● **Instruction 1**
In the article below on the Vikings' bye week, why does the writer call the team's record "fortuitous"? Answer in one to three sentences.
● **Instruction 2**
Answer these questions using the article below on the Vikings' bye week. Mark each answer with the same letter.
(a) Which two teams played the Thursday Night Football game that started week six?
(b) What record do the Vikings take into their bye?
(c) How many quarters of Vikings football would the imagined prisoner watch?

● **Document**
•••••

Last night’s shocking Thursday Night Football game in which the New York Giants stunned the Philadelphia Eagles commenced week six of the 2025 NFL season. The week is a meaningful one for the state of Minnesota because the Vikings don’t have to play a game this weekend.
Reeling with injuries and marred with uncertainty at the QB position, the wounded Vikings limp into the bye with a fortuitous 3-2 record. I use that adjective because when watching these games, this doesn’t look like a team that should have more wins than losses.
If a caged prisoner in some underground cave was forced to watch all 20 quarters of Vikings football in a row, without a score bug on the screen, their impression would be that this team surely has a losing record. If you remove the Cincinnati game from the equation and run that same exercise, their impression would be that this team stinks.

•••••

● **Data extract**
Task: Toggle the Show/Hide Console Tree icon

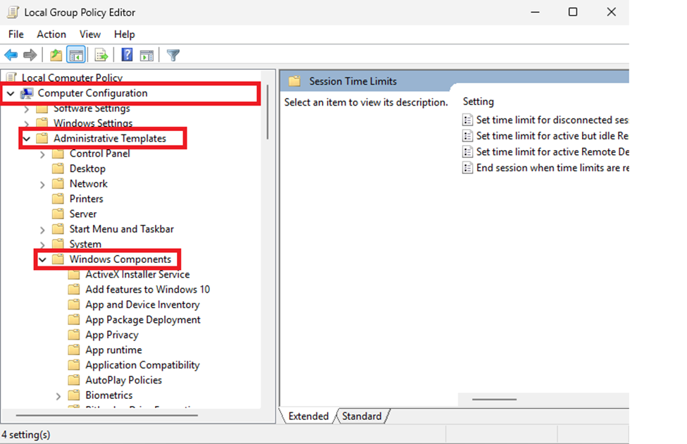Action: (75, 54)
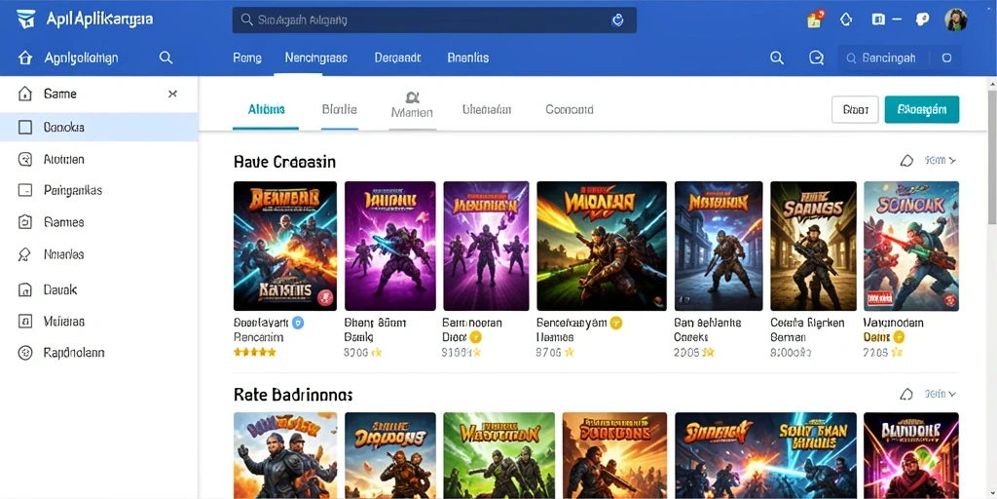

•••••

● **Result 1**
The writer says that, watching the games, the Vikings don't look like a team that should have more wins than losses. Their 3-2 record is therefore better than their play suggests.

● **Result 2**
(a) The New York Giants and the Philadelphia Eagles
(b) 3-2
(c) 20